→ **EXERCISE OBJECTIVE**
From the records below, gather every line that contains the string "gizmo" and copy each one out in full.

[Some records]
····················
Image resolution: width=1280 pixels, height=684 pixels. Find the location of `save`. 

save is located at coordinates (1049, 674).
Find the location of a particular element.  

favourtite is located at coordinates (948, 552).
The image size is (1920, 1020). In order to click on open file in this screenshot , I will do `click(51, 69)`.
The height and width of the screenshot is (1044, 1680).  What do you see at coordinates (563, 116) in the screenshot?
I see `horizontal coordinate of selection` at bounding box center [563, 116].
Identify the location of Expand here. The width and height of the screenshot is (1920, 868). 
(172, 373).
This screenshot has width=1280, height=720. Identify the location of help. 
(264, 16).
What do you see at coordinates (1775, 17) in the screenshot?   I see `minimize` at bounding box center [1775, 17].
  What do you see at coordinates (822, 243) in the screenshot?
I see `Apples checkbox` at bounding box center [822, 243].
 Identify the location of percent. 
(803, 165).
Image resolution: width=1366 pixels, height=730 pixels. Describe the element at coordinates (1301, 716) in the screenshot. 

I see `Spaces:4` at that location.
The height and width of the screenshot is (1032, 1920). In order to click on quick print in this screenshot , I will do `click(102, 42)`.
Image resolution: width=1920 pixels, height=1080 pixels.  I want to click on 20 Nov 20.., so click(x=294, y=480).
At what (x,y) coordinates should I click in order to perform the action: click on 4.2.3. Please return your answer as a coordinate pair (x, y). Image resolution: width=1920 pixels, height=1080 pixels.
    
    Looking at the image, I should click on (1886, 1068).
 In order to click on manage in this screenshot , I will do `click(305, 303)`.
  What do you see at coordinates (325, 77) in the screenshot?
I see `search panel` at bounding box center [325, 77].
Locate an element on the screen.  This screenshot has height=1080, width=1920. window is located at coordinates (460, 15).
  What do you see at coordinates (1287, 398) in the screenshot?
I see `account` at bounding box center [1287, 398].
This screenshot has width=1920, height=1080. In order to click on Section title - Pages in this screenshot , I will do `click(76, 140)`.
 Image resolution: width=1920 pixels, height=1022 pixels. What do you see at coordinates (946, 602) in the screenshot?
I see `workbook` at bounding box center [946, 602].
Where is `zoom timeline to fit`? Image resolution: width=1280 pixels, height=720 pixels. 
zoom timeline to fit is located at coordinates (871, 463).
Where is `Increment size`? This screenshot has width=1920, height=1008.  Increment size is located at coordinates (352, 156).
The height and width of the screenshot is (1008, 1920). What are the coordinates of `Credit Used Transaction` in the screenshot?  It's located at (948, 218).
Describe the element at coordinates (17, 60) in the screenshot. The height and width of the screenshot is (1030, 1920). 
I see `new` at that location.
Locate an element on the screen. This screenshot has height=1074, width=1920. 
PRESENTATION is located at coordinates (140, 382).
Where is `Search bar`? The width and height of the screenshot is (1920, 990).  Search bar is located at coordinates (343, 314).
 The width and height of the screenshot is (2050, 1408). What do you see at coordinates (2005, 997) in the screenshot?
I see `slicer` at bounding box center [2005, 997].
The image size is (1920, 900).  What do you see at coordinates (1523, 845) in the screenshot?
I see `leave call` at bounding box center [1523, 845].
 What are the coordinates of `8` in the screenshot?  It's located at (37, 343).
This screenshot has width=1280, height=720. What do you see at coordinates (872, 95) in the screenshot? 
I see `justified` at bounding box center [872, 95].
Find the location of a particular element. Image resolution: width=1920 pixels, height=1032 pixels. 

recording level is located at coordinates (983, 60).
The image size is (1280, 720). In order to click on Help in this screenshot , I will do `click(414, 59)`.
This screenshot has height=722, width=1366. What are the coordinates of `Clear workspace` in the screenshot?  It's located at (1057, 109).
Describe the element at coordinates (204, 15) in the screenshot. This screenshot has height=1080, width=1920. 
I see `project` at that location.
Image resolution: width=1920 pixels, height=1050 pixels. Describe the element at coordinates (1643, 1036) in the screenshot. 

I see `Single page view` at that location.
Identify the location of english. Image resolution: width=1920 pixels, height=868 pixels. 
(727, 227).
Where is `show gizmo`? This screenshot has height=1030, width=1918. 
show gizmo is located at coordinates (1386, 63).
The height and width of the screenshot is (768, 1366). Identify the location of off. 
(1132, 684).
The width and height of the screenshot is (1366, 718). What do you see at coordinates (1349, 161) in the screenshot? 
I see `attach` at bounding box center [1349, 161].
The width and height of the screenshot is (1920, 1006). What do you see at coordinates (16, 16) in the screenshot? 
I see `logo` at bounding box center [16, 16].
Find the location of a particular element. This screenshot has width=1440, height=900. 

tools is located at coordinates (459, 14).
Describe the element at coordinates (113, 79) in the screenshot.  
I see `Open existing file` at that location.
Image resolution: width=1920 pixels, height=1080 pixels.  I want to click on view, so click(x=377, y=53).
····················
→ **OUTPUT FOR THIS TASK**
Where is `show gizmo`? This screenshot has height=1030, width=1918. 
show gizmo is located at coordinates (1386, 63).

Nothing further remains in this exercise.